# success! got the boyfriend interested in fish



## Lauren (Mar 18, 2006)

Well as it would be, for lent this year I gave up bimmerforums.com and in doing so, I started spending more and more time on my aquairum forums and researching for my 45 gallon tank. I started showing him picture after picture of Amano's work as well as other very beautifully done planted tanks. Last night, I forced him to take photos of my fish with his DSLR. Today, I sent him a link to another tank, and he says:

Boyfriend: you've shed light on freshwater to me
Boyfriend: these tanks, some of them are really nice looking

:high5:


----------



## Bombay (Mar 6, 2006)

That is good news. I am still trying to get my wife MORE excited than she is about fish/plants. We stopped by yet another fish store after church. I had to bribe her with lunch. I will be finishing painting and rearranging our bedroom today (for her) and setting up my first full planted tank in there...for me. When I was choosing a lighting fixture I had her help me make the decision. She liked the idea of the moonlight...and the color of the fixture (black). I have things set up in a smaller holding tank and her comments were, "wow, that looks alot different than what I had pictured...looks good!" She gets excited about some types/colorations of fish too...but unfortunately she often likes fish that are not compatible with the current inhabitants. Oh well, it is a start.


----------



## turbomkt (Mar 31, 2004)

Lauren,
probably not a surprise to you, but I'm betting you could convince him of about anything you wanted despite being a bimmer fan. Now _beemers_, that would be the icing on the cake.

--Mike

p.s. Nice "Picture of a planted nerd"


----------



## Lauren (Mar 18, 2006)

If I told you I tracked my bimmer, would that make you change your mind about the whole not being a cycle fan thing?


----------



## turbomkt (Mar 31, 2004)

OK...not so bad now. A guy at work is big into bimmers as well. I can't get him near a beemer, though.


----------



## Lauren (Mar 18, 2006)

I like bikes a lot, I just don't want to ride one. Watching motorcycles wipe out coming into turn 9 at Willow Springs has really turned me off to bikes. Falling off at 120mph does not look fun.


----------



## turbomkt (Mar 31, 2004)

To each his or her own. I swore I'd never ride a street bike. Then my wife stopped working and thought two wheels would help with mpg and parking. I have enjoyed 35+mpg at 80mph as well as the reserved parking by the door.

I can't wait to move to a newer bike and 55mpg at 80mph 

BTW...falling off at 120 is much better than falling off at lower speeds. There's a lot more sliding


----------



## John N. (Dec 11, 2005)

If you're really into inspiration. Definately check out the photos from APC's Aquascaping Contest a few months back.

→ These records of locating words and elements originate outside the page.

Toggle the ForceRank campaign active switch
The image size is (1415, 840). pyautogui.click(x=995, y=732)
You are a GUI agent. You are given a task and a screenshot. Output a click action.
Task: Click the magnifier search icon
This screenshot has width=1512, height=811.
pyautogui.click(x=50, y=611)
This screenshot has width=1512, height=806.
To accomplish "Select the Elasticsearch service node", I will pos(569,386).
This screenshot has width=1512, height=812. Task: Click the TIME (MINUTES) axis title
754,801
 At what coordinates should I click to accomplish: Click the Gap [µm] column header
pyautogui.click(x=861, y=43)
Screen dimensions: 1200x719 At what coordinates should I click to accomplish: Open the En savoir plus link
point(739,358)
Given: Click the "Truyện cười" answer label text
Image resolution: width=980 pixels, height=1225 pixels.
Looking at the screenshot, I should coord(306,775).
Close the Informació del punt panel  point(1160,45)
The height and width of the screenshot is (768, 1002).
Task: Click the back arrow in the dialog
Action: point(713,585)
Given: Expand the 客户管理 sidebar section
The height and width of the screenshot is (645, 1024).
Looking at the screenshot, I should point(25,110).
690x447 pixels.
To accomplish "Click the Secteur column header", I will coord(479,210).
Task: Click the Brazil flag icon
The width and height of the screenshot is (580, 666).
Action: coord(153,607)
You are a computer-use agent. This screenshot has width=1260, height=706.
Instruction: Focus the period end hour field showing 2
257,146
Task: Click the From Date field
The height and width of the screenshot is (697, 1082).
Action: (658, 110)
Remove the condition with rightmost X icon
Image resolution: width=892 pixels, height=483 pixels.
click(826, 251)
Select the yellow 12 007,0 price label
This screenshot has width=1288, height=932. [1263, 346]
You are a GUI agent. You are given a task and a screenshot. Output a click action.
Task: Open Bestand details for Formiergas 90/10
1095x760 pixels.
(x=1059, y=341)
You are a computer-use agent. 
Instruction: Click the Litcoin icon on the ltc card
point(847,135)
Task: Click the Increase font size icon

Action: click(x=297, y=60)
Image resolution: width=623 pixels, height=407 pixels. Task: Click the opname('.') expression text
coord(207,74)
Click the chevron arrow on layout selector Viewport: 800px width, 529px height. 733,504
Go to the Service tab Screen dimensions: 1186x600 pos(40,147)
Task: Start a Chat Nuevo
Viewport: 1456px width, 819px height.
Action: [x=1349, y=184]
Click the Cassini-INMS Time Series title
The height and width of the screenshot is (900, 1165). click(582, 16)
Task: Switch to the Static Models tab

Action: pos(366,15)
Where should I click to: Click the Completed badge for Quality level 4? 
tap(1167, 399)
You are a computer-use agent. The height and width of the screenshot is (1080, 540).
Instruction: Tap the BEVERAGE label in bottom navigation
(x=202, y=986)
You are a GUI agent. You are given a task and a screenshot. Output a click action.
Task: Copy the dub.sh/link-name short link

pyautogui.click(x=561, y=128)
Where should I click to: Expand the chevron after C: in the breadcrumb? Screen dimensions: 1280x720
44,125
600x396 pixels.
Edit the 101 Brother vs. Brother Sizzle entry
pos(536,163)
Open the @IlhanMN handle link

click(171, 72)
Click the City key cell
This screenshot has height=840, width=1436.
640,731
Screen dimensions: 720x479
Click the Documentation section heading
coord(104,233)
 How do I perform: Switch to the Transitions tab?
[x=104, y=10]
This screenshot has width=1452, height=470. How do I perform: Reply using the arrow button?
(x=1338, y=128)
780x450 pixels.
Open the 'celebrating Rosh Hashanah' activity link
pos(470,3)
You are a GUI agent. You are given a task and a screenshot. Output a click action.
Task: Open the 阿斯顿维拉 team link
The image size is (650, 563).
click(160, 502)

http://www.aquaticplantcentral.com/contest/index.php?action=viewall

-John N.


----------



## Gumby (Aug 1, 2005)

I seriously wish I could get my girlfriend interested in anything that can be kept in a tank. According to her my hobbies, being reefs/planted tanks/fish/inverts, are "lame." :\


----------



## John P. (Nov 24, 2004)

Bimmerforums ... interesting. We just bought an e60 530i and I already bought Eibach springs for it. 

I've been on AudiWorld (then it's predecessor, a4.org) since 1998 obsessing over everything TT. Put a deposit down in 1998 after seeing pre-production mules in European car magazines. Picked up my 2001 in June 2000. Hard to believe it's almost SIX years old!:









Cars, aquariums, things to tinker with. And people ask me why I like to "do" my own brakes?


----------



## SnakeIce (May 9, 2005)

It is nice to have similar interests. I got my wife into aquariums while we were still dateing. So now we have fish, but the plants are mine.


----------



## raven_wilde (Nov 16, 2005)

Congrats Lauren, its always nice to have your significant other interested in what you do... past relationships of mine have not worked out do to a lack of appreciation for the 'ponds' in the living room.


----------



## Bert H (Mar 2, 2004)

I think after having enough visitors commenting on how good the tanks look my wife finally has agreed that they are attractive. But she still thinks I spend too much time 'messing' with them.


----------



## RoseHawke (Jan 4, 2005)

Hubby isn't too interested in the mechanics of it (although he will listen politely with glazed expression while I chatter on) but he definitely enjoys the tank and its inhabitants, just not to the point of actually wanting to do anything like that. In fact he's the one that pushed me to get several of the peripherals I've got (pressurised CO2, the Eheim, etc) after seeing how frustrated I'd become with some of the inevitable problems.

I think it's probably good that he's not really into it. We'd probably disagree on everything .


----------